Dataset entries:
########################################
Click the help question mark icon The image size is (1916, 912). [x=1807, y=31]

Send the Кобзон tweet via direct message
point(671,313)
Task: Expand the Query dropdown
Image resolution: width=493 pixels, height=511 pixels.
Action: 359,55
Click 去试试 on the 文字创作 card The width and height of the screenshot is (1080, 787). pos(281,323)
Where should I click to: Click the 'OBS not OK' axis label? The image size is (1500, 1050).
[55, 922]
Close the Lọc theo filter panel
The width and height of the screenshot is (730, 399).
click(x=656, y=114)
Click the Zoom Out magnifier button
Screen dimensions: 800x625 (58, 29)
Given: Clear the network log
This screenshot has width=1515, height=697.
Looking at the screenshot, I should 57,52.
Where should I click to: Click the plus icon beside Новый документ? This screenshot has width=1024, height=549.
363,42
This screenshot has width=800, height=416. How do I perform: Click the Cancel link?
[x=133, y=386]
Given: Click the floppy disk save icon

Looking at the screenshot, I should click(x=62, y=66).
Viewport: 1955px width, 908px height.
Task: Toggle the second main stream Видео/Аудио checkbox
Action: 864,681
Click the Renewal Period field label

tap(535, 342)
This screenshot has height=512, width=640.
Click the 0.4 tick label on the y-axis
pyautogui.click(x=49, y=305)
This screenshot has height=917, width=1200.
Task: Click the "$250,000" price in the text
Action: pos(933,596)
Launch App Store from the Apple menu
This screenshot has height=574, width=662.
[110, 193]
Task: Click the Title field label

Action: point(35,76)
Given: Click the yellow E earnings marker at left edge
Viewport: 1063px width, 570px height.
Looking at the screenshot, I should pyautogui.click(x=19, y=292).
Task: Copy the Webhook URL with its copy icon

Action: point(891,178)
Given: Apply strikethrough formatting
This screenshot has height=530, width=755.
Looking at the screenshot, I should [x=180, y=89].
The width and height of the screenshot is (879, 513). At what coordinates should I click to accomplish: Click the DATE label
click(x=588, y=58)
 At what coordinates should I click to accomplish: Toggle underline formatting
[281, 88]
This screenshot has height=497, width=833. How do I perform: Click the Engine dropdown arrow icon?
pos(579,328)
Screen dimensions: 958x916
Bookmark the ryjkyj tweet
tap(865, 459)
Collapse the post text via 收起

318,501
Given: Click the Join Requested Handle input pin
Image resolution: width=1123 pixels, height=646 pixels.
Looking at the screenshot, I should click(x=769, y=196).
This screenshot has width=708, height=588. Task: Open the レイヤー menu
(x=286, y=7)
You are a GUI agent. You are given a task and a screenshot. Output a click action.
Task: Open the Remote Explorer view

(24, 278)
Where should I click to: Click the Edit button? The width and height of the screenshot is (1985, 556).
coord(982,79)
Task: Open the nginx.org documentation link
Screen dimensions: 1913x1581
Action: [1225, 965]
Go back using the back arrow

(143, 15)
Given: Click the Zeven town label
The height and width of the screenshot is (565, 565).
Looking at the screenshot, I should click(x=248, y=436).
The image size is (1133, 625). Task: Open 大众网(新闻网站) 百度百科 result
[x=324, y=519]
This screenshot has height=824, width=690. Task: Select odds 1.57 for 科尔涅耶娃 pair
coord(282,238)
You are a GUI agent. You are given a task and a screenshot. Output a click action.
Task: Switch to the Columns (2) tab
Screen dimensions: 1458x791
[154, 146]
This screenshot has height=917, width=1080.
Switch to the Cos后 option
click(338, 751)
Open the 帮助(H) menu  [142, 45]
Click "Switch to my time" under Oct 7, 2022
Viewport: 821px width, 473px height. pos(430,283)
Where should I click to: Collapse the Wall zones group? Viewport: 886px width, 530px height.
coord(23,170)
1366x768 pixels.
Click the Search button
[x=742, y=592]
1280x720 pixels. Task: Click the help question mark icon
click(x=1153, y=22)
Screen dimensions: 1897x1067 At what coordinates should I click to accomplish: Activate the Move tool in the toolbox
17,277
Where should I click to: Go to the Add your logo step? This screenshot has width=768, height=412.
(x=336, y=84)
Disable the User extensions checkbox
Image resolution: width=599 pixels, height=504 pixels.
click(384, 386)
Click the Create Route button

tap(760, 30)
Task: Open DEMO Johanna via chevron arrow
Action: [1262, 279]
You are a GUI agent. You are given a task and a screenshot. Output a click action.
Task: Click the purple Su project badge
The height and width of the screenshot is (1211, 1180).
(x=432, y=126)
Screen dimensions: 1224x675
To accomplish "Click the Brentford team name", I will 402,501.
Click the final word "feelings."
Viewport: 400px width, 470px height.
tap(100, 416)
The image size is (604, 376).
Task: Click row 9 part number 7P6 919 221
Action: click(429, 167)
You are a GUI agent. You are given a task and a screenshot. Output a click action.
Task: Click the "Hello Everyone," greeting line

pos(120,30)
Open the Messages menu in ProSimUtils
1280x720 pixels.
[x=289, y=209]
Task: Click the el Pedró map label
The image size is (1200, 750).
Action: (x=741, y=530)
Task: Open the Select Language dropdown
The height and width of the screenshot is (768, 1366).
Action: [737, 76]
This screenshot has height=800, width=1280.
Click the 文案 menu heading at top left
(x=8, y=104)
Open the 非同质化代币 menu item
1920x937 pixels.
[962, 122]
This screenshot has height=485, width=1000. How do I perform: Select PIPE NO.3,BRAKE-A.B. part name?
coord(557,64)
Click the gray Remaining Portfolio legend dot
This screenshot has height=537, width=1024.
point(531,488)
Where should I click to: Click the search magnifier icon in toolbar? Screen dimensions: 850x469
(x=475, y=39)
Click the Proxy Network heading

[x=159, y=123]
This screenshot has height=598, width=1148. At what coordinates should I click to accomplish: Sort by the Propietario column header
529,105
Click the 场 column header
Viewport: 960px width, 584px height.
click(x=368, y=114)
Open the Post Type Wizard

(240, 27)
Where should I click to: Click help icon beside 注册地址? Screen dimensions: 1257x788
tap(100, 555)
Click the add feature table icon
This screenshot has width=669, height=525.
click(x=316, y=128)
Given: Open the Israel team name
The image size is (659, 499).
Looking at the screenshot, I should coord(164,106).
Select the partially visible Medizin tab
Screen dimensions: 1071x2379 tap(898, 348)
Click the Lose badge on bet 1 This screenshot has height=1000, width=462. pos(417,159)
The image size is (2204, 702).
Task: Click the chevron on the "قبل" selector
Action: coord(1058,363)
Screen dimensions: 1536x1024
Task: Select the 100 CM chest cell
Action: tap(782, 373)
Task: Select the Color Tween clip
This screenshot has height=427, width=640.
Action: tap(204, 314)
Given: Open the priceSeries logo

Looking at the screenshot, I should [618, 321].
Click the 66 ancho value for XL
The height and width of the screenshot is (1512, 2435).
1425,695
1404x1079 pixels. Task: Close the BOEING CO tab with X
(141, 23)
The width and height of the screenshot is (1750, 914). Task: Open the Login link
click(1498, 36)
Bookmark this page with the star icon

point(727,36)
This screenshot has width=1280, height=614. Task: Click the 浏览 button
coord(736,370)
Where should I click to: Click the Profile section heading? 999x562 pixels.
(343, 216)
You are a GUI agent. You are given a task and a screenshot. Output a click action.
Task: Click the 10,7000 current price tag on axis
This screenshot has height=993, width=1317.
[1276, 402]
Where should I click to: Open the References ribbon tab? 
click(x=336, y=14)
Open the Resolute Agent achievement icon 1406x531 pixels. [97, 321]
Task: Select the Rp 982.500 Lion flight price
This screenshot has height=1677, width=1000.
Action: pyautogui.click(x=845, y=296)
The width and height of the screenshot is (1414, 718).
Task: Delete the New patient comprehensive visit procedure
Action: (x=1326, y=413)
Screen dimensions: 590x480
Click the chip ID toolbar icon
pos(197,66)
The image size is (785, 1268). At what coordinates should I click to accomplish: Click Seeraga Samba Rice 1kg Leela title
########################################
Each of the records should be written out again, exactly as it reads.

Answer space:
Click the help question mark icon The image size is (1916, 912). [x=1807, y=31]

Send the Кобзон tweet via direct message
point(671,313)
Task: Expand the Query dropdown
Image resolution: width=493 pixels, height=511 pixels.
Action: 359,55
Click 去试试 on the 文字创作 card The width and height of the screenshot is (1080, 787). pos(281,323)
Where should I click to: Click the 'OBS not OK' axis label? The image size is (1500, 1050).
[55, 922]
Close the Lọc theo filter panel
The width and height of the screenshot is (730, 399).
click(x=656, y=114)
Click the Zoom Out magnifier button
Screen dimensions: 800x625 (58, 29)
Given: Clear the network log
This screenshot has width=1515, height=697.
Looking at the screenshot, I should 57,52.
Where should I click to: Click the plus icon beside Новый документ? This screenshot has width=1024, height=549.
363,42
This screenshot has width=800, height=416. How do I perform: Click the Cancel link?
[x=133, y=386]
Given: Click the floppy disk save icon

Looking at the screenshot, I should click(x=62, y=66).
Viewport: 1955px width, 908px height.
Task: Toggle the second main stream Видео/Аудио checkbox
Action: 864,681
Click the Renewal Period field label

tap(535, 342)
This screenshot has height=512, width=640.
Click the 0.4 tick label on the y-axis
pyautogui.click(x=49, y=305)
This screenshot has height=917, width=1200.
Task: Click the "$250,000" price in the text
Action: pos(933,596)
Launch App Store from the Apple menu
This screenshot has height=574, width=662.
[110, 193]
Task: Click the Title field label

Action: point(35,76)
Given: Click the yellow E earnings marker at left edge
Viewport: 1063px width, 570px height.
Looking at the screenshot, I should pyautogui.click(x=19, y=292).
Task: Copy the Webhook URL with its copy icon

Action: point(891,178)
Given: Apply strikethrough formatting
This screenshot has height=530, width=755.
Looking at the screenshot, I should [x=180, y=89].
The width and height of the screenshot is (879, 513). At what coordinates should I click to accomplish: Click the DATE label
click(x=588, y=58)
 At what coordinates should I click to accomplish: Toggle underline formatting
[281, 88]
This screenshot has height=497, width=833. How do I perform: Click the Engine dropdown arrow icon?
pos(579,328)
Screen dimensions: 958x916
Bookmark the ryjkyj tweet
tap(865, 459)
Collapse the post text via 收起

318,501
Given: Click the Join Requested Handle input pin
Image resolution: width=1123 pixels, height=646 pixels.
Looking at the screenshot, I should click(x=769, y=196).
This screenshot has width=708, height=588. Task: Open the レイヤー menu
(x=286, y=7)
You are a GUI agent. You are given a task and a screenshot. Output a click action.
Task: Open the Remote Explorer view

(24, 278)
Where should I click to: Click the Edit button? The width and height of the screenshot is (1985, 556).
coord(982,79)
Task: Open the nginx.org documentation link
Screen dimensions: 1913x1581
Action: [1225, 965]
Go back using the back arrow

(143, 15)
Given: Click the Zeven town label
The height and width of the screenshot is (565, 565).
Looking at the screenshot, I should click(x=248, y=436).
The image size is (1133, 625). Task: Open 大众网(新闻网站) 百度百科 result
[x=324, y=519]
This screenshot has height=824, width=690. Task: Select odds 1.57 for 科尔涅耶娃 pair
coord(282,238)
You are a GUI agent. You are given a task and a screenshot. Output a click action.
Task: Switch to the Columns (2) tab
Screen dimensions: 1458x791
[154, 146]
This screenshot has height=917, width=1080.
Switch to the Cos后 option
click(338, 751)
Open the 帮助(H) menu  [142, 45]
Click "Switch to my time" under Oct 7, 2022
Viewport: 821px width, 473px height. pos(430,283)
Where should I click to: Collapse the Wall zones group? Viewport: 886px width, 530px height.
coord(23,170)
1366x768 pixels.
Click the Search button
[x=742, y=592]
1280x720 pixels. Task: Click the help question mark icon
click(x=1153, y=22)
Screen dimensions: 1897x1067 At what coordinates should I click to accomplish: Activate the Move tool in the toolbox
17,277
Where should I click to: Go to the Add your logo step? This screenshot has width=768, height=412.
(x=336, y=84)
Disable the User extensions checkbox
Image resolution: width=599 pixels, height=504 pixels.
click(384, 386)
Click the Create Route button

tap(760, 30)
Task: Open DEMO Johanna via chevron arrow
Action: [1262, 279]
You are a GUI agent. You are given a task and a screenshot. Output a click action.
Task: Click the purple Su project badge
The height and width of the screenshot is (1211, 1180).
(x=432, y=126)
Screen dimensions: 1224x675
To accomplish "Click the Brentford team name", I will 402,501.
Click the final word "feelings."
Viewport: 400px width, 470px height.
tap(100, 416)
The image size is (604, 376).
Task: Click row 9 part number 7P6 919 221
Action: click(429, 167)
You are a GUI agent. You are given a task and a screenshot. Output a click action.
Task: Click the "Hello Everyone," greeting line

pos(120,30)
Open the Messages menu in ProSimUtils
1280x720 pixels.
[x=289, y=209]
Task: Click the el Pedró map label
The image size is (1200, 750).
Action: (x=741, y=530)
Task: Open the Select Language dropdown
The height and width of the screenshot is (768, 1366).
Action: [737, 76]
This screenshot has height=800, width=1280.
Click the 文案 menu heading at top left
(x=8, y=104)
Open the 非同质化代币 menu item
1920x937 pixels.
[962, 122]
This screenshot has height=485, width=1000. How do I perform: Select PIPE NO.3,BRAKE-A.B. part name?
coord(557,64)
Click the gray Remaining Portfolio legend dot
This screenshot has height=537, width=1024.
point(531,488)
Where should I click to: Click the search magnifier icon in toolbar? Screen dimensions: 850x469
(x=475, y=39)
Click the Proxy Network heading

[x=159, y=123]
This screenshot has height=598, width=1148. At what coordinates should I click to accomplish: Sort by the Propietario column header
529,105
Click the 场 column header
Viewport: 960px width, 584px height.
click(x=368, y=114)
Open the Post Type Wizard

(240, 27)
Where should I click to: Click help icon beside 注册地址? Screen dimensions: 1257x788
tap(100, 555)
Click the add feature table icon
This screenshot has width=669, height=525.
click(x=316, y=128)
Given: Open the Israel team name
The image size is (659, 499).
Looking at the screenshot, I should coord(164,106).
Select the partially visible Medizin tab
Screen dimensions: 1071x2379 tap(898, 348)
Click the Lose badge on bet 1 This screenshot has height=1000, width=462. pos(417,159)
The image size is (2204, 702).
Task: Click the chevron on the "قبل" selector
Action: coord(1058,363)
Screen dimensions: 1536x1024
Task: Select the 100 CM chest cell
Action: tap(782, 373)
Task: Select the Color Tween clip
This screenshot has height=427, width=640.
Action: tap(204, 314)
Given: Open the priceSeries logo

Looking at the screenshot, I should [618, 321].
Click the 66 ancho value for XL
The height and width of the screenshot is (1512, 2435).
1425,695
1404x1079 pixels. Task: Close the BOEING CO tab with X
(141, 23)
The width and height of the screenshot is (1750, 914). Task: Open the Login link
click(1498, 36)
Bookmark this page with the star icon

point(727,36)
This screenshot has width=1280, height=614. Task: Click the 浏览 button
coord(736,370)
Where should I click to: Click the Profile section heading? 999x562 pixels.
(343, 216)
You are a GUI agent. You are given a task and a screenshot. Output a click action.
Task: Click the 10,7000 current price tag on axis
This screenshot has height=993, width=1317.
[1276, 402]
Where should I click to: Open the References ribbon tab? 
click(x=336, y=14)
Open the Resolute Agent achievement icon 1406x531 pixels. [97, 321]
Task: Select the Rp 982.500 Lion flight price
This screenshot has height=1677, width=1000.
Action: pyautogui.click(x=845, y=296)
The width and height of the screenshot is (1414, 718).
Task: Delete the New patient comprehensive visit procedure
Action: (x=1326, y=413)
Screen dimensions: 590x480
Click the chip ID toolbar icon
pos(197,66)
The image size is (785, 1268). At what coordinates should I click to accomplish: Click Seeraga Samba Rice 1kg Leela title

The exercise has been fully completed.